In the majority of cases child maintenance is determined exclusively by the formula prescribed by the Child Maintenance Service (CMS). In summary it is a percentage of the paying parent’s income with deductions for overnight care. But there are some exceptions where the English family court may have the power to make orders in relation to child maintenance. These include:
- Where one of the parents or the child lives outside England and Wales
- Where the paying parent’s income exceeds £156,000 gross per annum
- Where the parents agree within divorce proceedings that the court may make orders in respect of child maintenance and
- Where the parties have an exact 50/50 shared care arrangement for the children
In these circumstances the court may have the power – albeit sometimes only in relation to income above a certain level (point two above) or for a fixed period of time (point three above) – to make orders in respect of child maintenance.

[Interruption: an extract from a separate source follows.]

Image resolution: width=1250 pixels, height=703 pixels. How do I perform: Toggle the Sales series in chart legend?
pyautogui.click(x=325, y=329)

In GW and RW [2003] EWHC 611 (Fam), a divorce case where the wife and children had returned to live in Australia, Nicholas Mostyn QC (then sitting as a deputy High Court judge) held as follows (para 74):
‘I am of the view that the appropriate starting point for a child maintenance award should almost inevitably be the figure thrown up by the new child support rules. The Government’s express policy in making a awards of child maintenance susceptible to abrogation and replacement by a maintenance calculation by the CSA was that child maintenance orders should be negotiated “in the shadow of the CSA [now CMS]” (emphasis added).’

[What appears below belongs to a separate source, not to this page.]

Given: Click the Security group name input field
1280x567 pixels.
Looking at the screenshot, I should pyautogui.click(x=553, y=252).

The judge went on to refer to the Government White Paper A New Contract for Welfare: Children\’s Rights and Parent\’s Responsibilities1 which stated that if a court based award was made ‘markedly at variance’ with a CSA/CMS calculation there would be a high temptation for one party to approach the CSA/CMS after the order had been in effect for 12 months for a calculation which could in turn lead to ‘obvious acrimony’ and may ‘cast doubt on the fairness of the original ancillary relief settlement between the parties’. The Government expressed a view that this should be ‘avoided at all costs’.

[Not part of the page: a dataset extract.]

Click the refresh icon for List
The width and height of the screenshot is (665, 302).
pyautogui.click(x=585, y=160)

In Re TW & TM (Minors) [2015] EWHC 3054 (Fam), a case concerning child maintenance for two children of unmarried parents under Schedule 1 of the Children Act 1989, Mostyn J (by now a full time High Court judge) held as follows (para 9):
‘My decision in GW v RW makes it clear that where a court is considering issues of child maintenance the formula is not, so to speak, written in marble but supplies only a starting point. There may be in a case a very good reason why there should be departure from the starting point of the formula. In my opinion the formula should apply even where the earnings of the father are in excess of the £3,000 per week maximum provided for in the Act and the Regulations. If the earnings of the father were very much in excess of that then there would be a good reason to depart from the formula downwards, but if the income of the father is not un-adjacent to the maximum then to my mind, subject to other factors, that of itself is not a good reason to depart from the formula.’
In CB and KB [2019] EWFC 78, another judgment of Mostyn J, the court famously held as follows (para 49):
‘I suggest that in every case where the gross annual income of the non-resident parent does not exceed £650,000, the starting point should be the result of the formula ignoring the cap on annual gross income at £156,000. For gross incomes in excess of £650,000 I suggest that the result given by an income of £650,000 should be the starting point with full discretionary freedom to depart from it having regard to the scale of the excess.’ (emphasis added)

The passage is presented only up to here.